Rural nursing and urban nursing are so extremely different. In the city you pretty much have unlimited resources and backup. Its almost sad because nurses have such a limited scope in the city (one example you can't start an IV without taking a course first). There are physio's who do the backslab (plaster splints for broken bones) in the city but in rural you will do it all and then some!
If I were preparing on such a big move I'd start by doing assessments as if you were a doctor. Including looking in the ears, nose, mouth. When you have a limb injury try to pinpoint exactly what area is likely injured (because x-rays are not always available) look at ways to diagnosis with limited resources.
I use two nursing agencies one Nightingale is wonderful. I love them. They explained things very well and I highly recommend them. The only downside is they only do Sydney region.

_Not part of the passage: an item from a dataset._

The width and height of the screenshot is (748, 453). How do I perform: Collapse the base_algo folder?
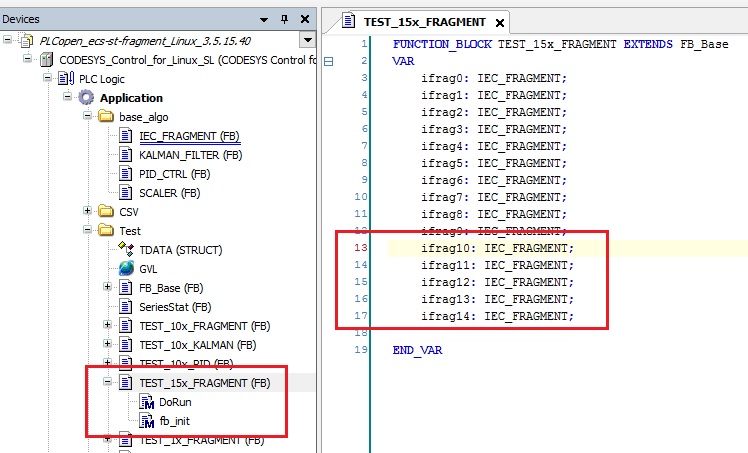click(87, 116)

But when starting I think that would be the best place to start. http://www.nightingalenursing.com.au The second one is Healthcare Australia (HCA). They are one of the largest and can offer positions in all states. The pay is good. And I'm just finished a contract with them in rural Queensland. http://www.healthcareaustralia.com.au/
There
are many agencies to work with (I've spoken with almost all of them)

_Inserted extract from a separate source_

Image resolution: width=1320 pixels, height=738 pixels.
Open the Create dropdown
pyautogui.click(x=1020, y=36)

and these two are the most friendly and helpful. I would avoid an
agency called Koala Nursing they were flat out rude and not helpful
at all (and I was just trying to as a few simple questions).
I'm
on a working holiday visa (allows me to work for 1 year) and I'm
working on getting my long term visa. I don't want a sponsorship I
want to do it myself so I'm not limited to one area of
Australia.
I hope this isn't too long. This is a work in progress for me. And I encourage you to do your own research and figure out the best path for you.